After getting into a violent fight, young Charles was arrested, and Judith brought General Compson to get him out of trouble. Compson then gave the boy money and sent him away. Charles returned a year later with black wife, who gave birth to a son, Jim Bond, who was a “big, saddle-colored idiot”.

Quentin imagines a scene between Judith and young Charles, where she tells him he should leave town, that they’ll say he’s Henry’s son (so that he can deny is negro blood) and that she’ll raise the child herself. Quentin’s imagined scene ends with Judith telling Charles to call her “Aunt Judith.”

Charles defiantly stays, and two years later catches yellow fever. Judith devotes herself to nursing him back to health, and they both eventually die of the illness. Clytie stays on at Sutpen’s Hundred to raise Jim Bond herself.

We get another bit of a tease at the end of the chapter, with Shreve recounting Quentin’s visit to Sutpen’s Hundred with Miss Rosa, how Miss Rosa, though she hasn’t been there in over 40 years, knows that something’s different, that something is hiding there. When they went there, they found Jim Bond and Clytie, but Miss Rosa still knew someone else was there.

This section brings the story out of “town fable” and into reality for Quentin. Jim Bond is only a few years older than he is, and Quentin remembers, as a child, sneaking up to Sutpen’s mansion with his friends, daring each other to go into the house, and seeing Jim Bond. The story becomes less magical and mythic as it slides into the territory of Quentin’s actual memories.

The most interesting thing about this chapter is the relationship between Judith and young Charles. It’s hard to tell why she wanted to boy with her at Sutpen’s Hundred, why she wanted to raise him, and why she was so set on raising his son. There are two reasons. One being that she loved Charles Bon and wanted his son with her, since it would be the closest thing she’d have to having been married to him. The other is that she somehow discovered her true relationship to Bon.

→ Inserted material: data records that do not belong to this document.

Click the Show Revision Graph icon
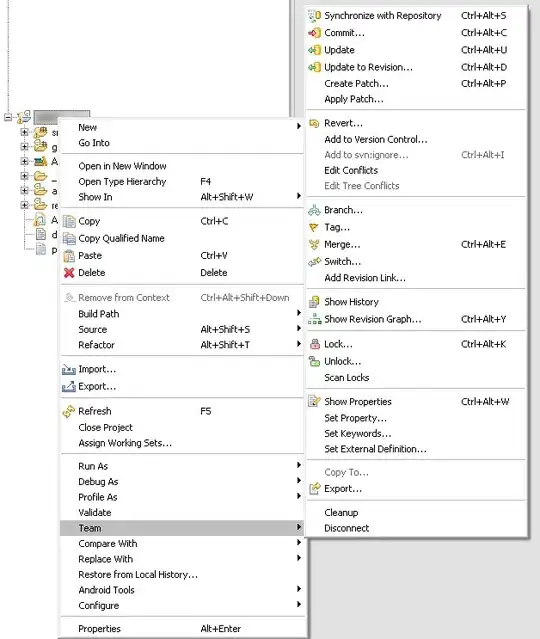The width and height of the screenshot is (540, 639). 315,319
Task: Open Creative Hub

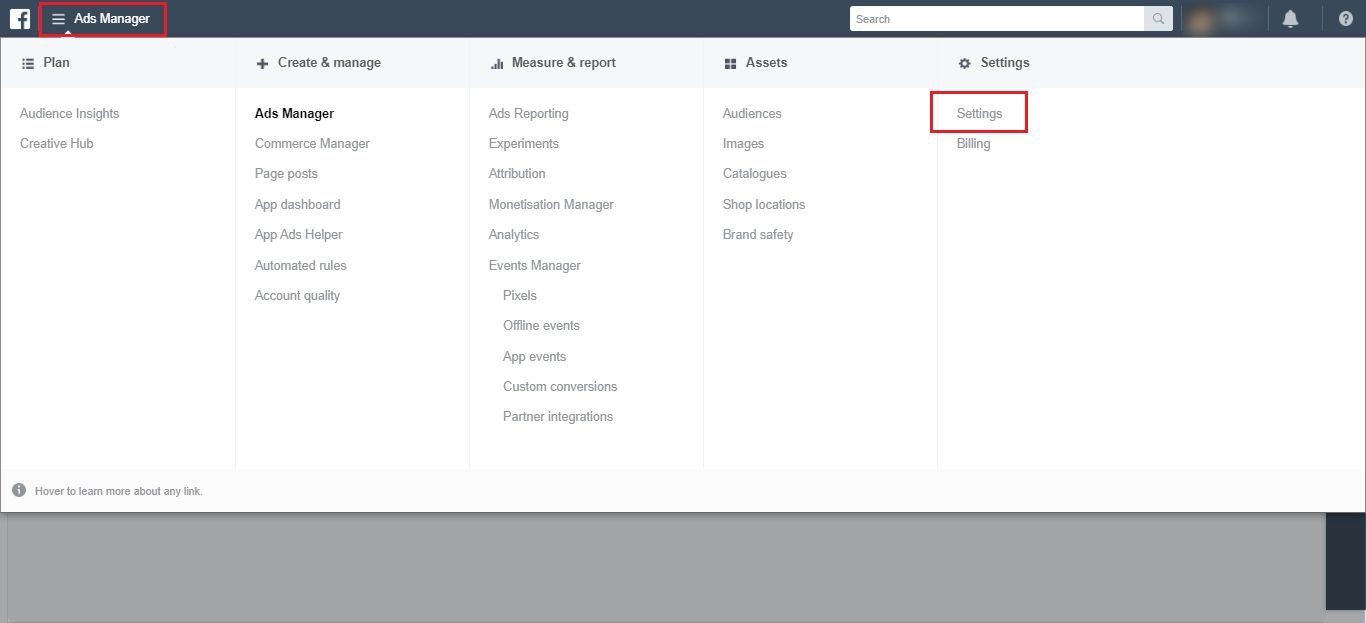Action: tap(56, 144)
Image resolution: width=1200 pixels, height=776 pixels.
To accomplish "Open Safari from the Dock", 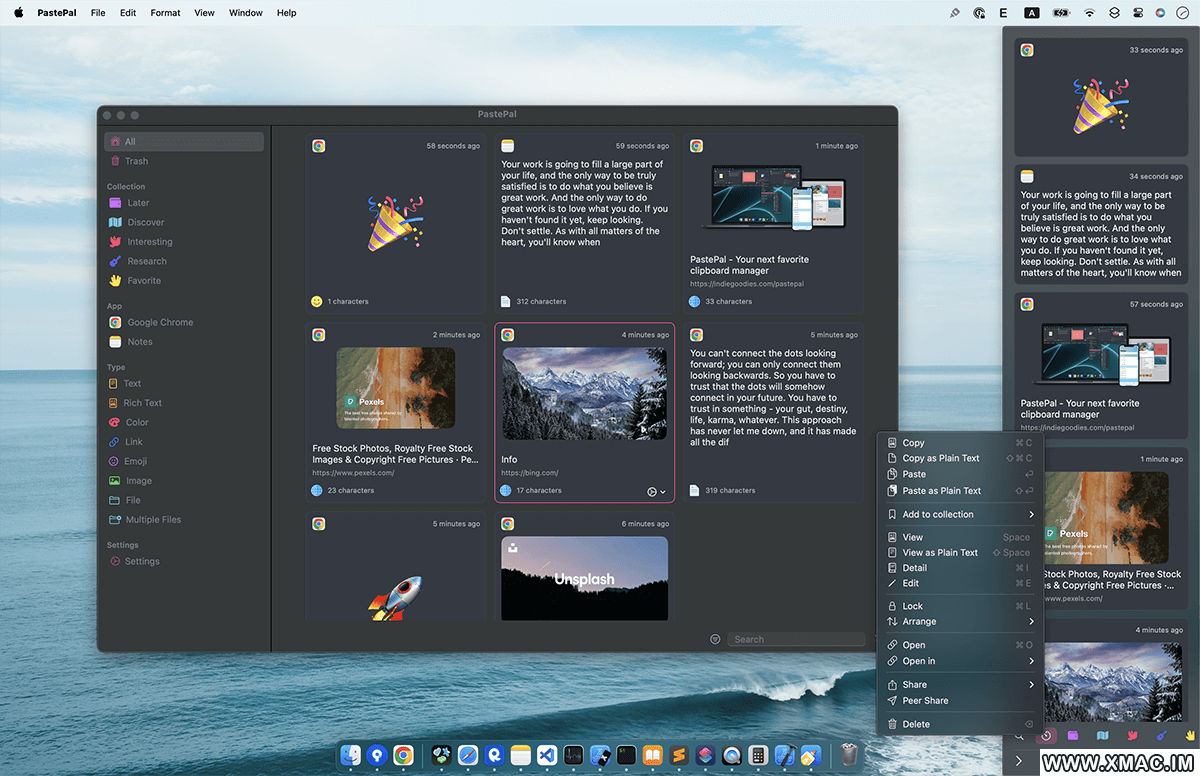I will click(x=467, y=755).
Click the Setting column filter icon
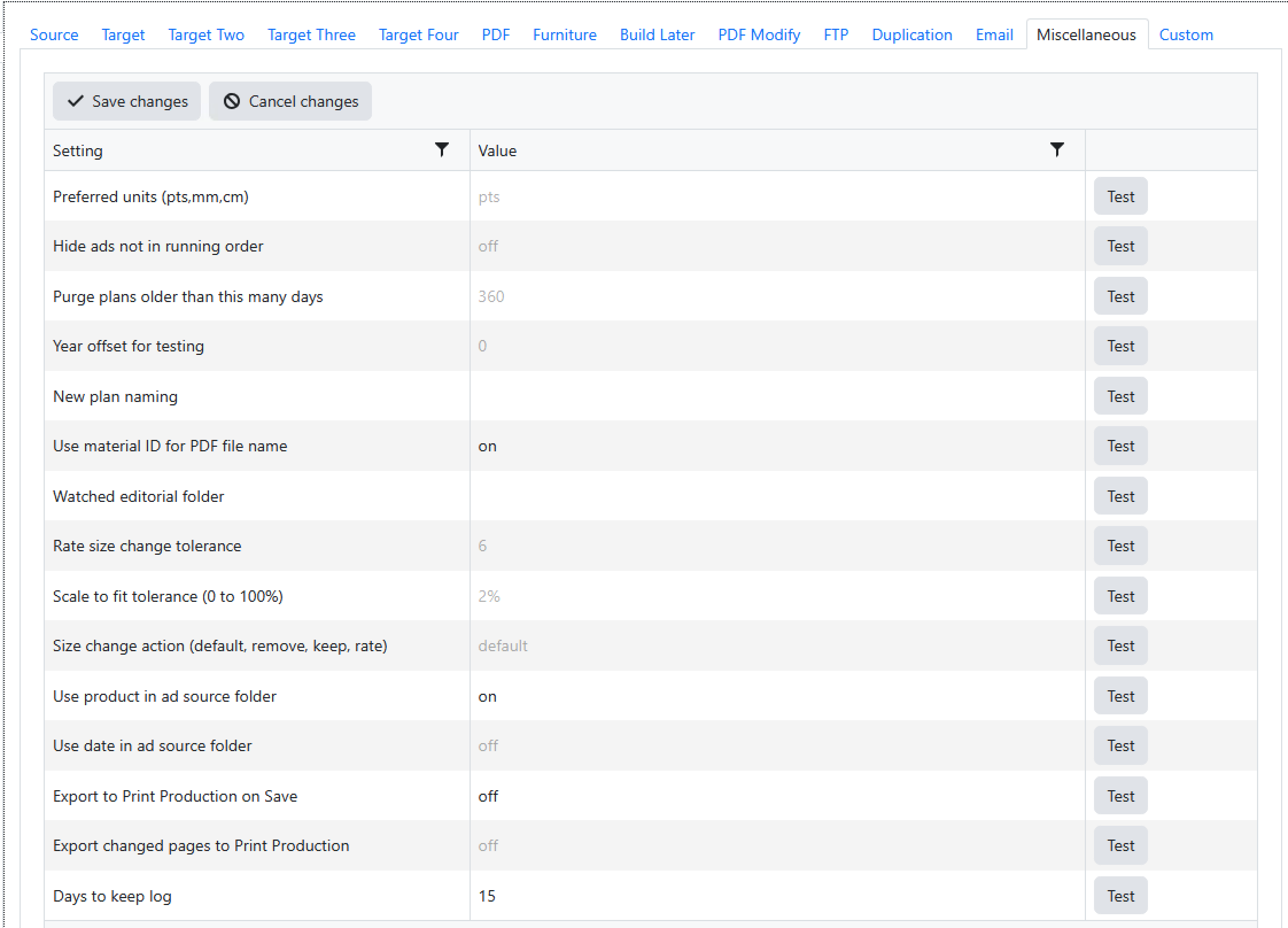Viewport: 1288px width, 928px height. click(441, 150)
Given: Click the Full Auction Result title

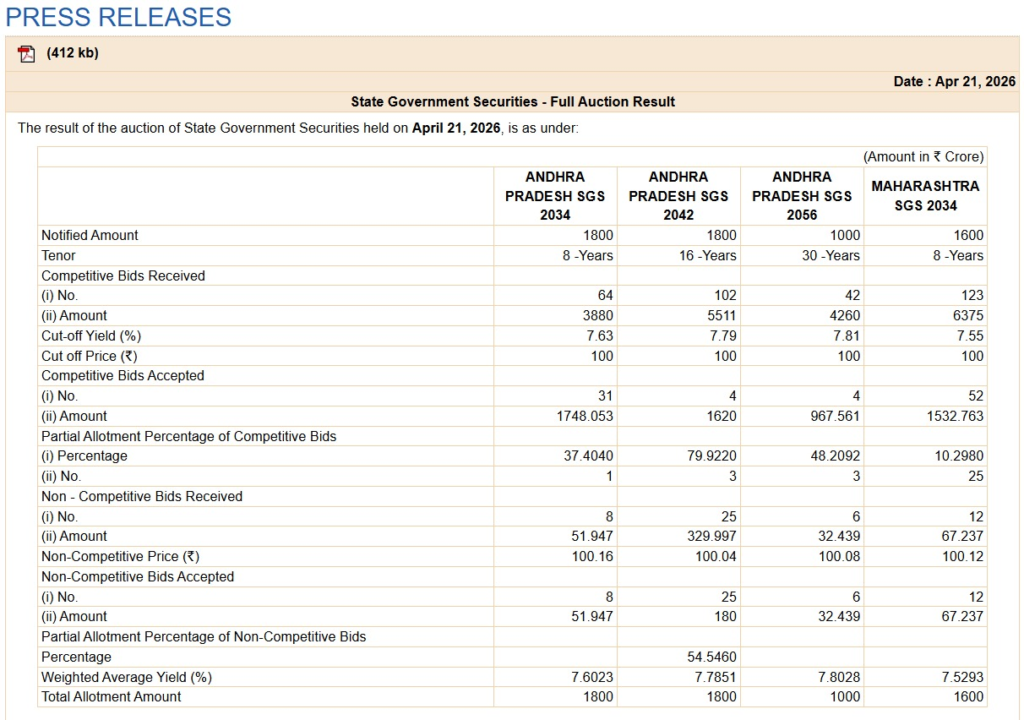Looking at the screenshot, I should point(512,102).
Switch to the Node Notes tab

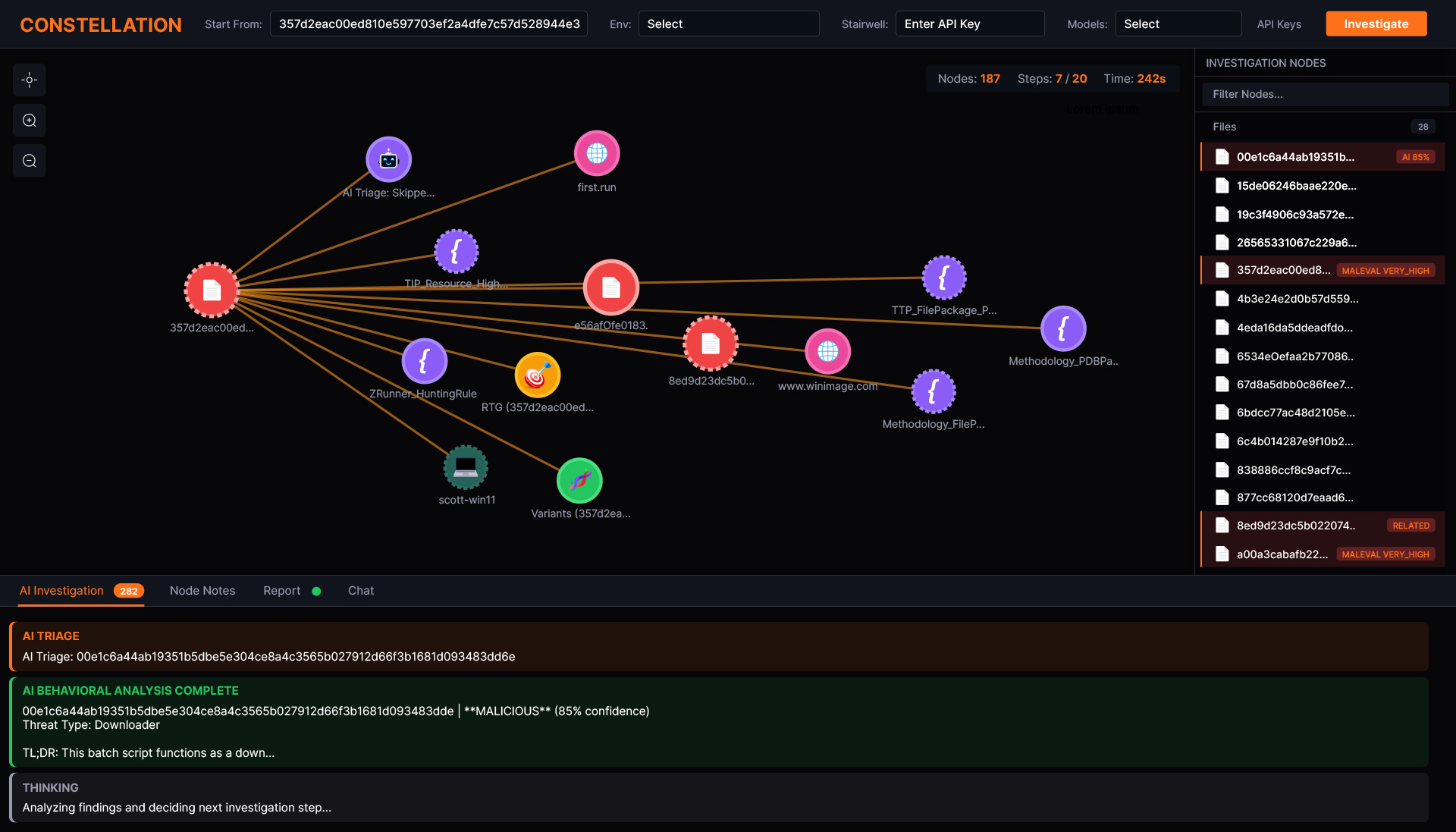[x=202, y=591]
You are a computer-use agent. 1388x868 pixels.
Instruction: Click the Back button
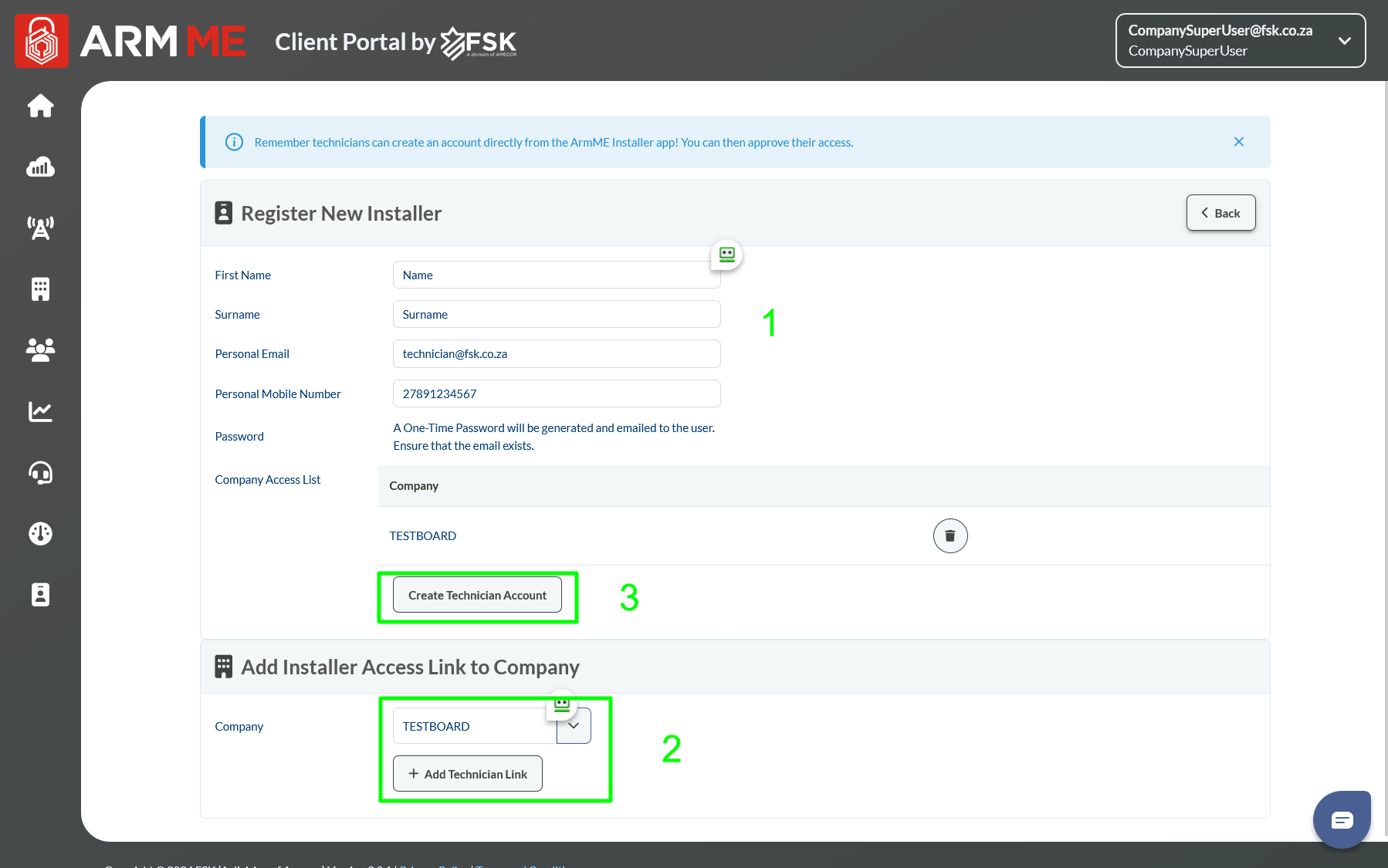(1220, 213)
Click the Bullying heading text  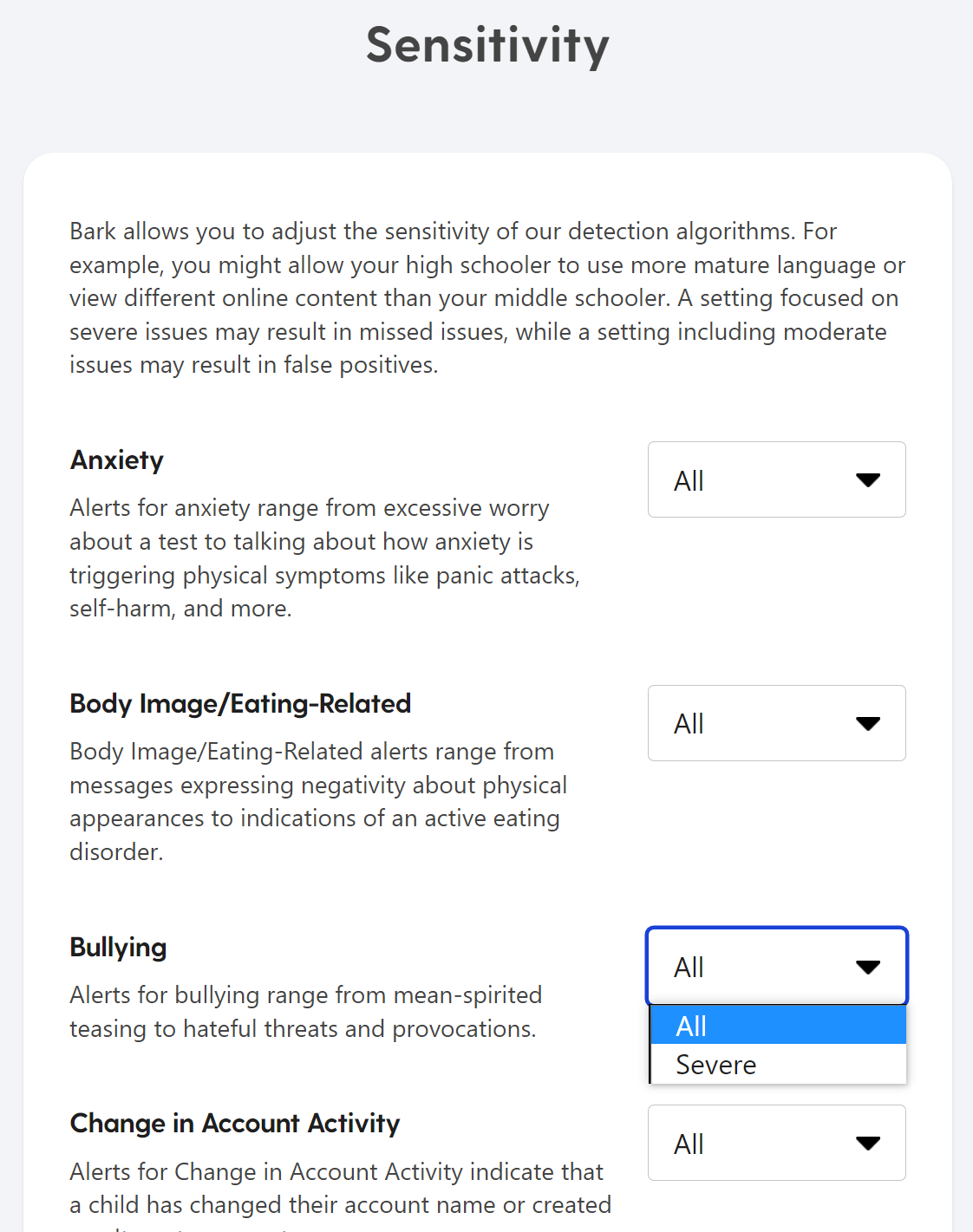(118, 947)
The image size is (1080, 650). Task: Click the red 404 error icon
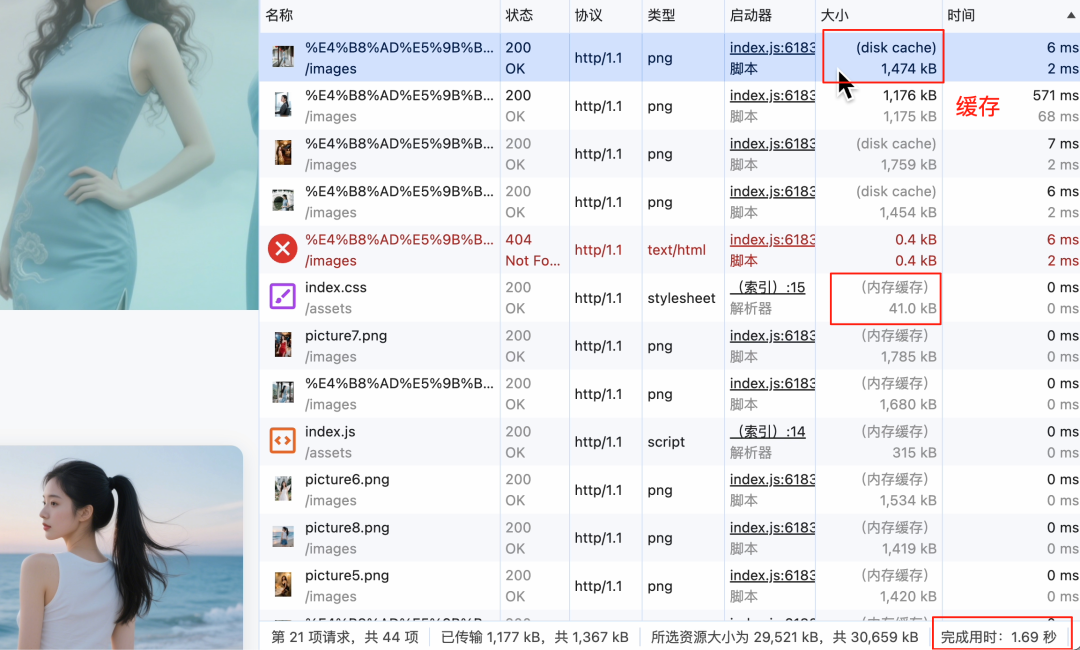[281, 249]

Young Charles’ problem, other than being raised by two women who weren’t his mother, and being brought into a world where he didn’t even speak the language, is his issue with his race. While he was mostly white, the fact that there was any “negro” blood in him drove him to hate himself. He’d spend time in negro bars, but he’d end up getting into fights. He took a negro wife, but it seemed to be done more out of defiance than anything.

The Sutpen story has been brought up to the present time of the book. But there are still so many pieces to the puzzle.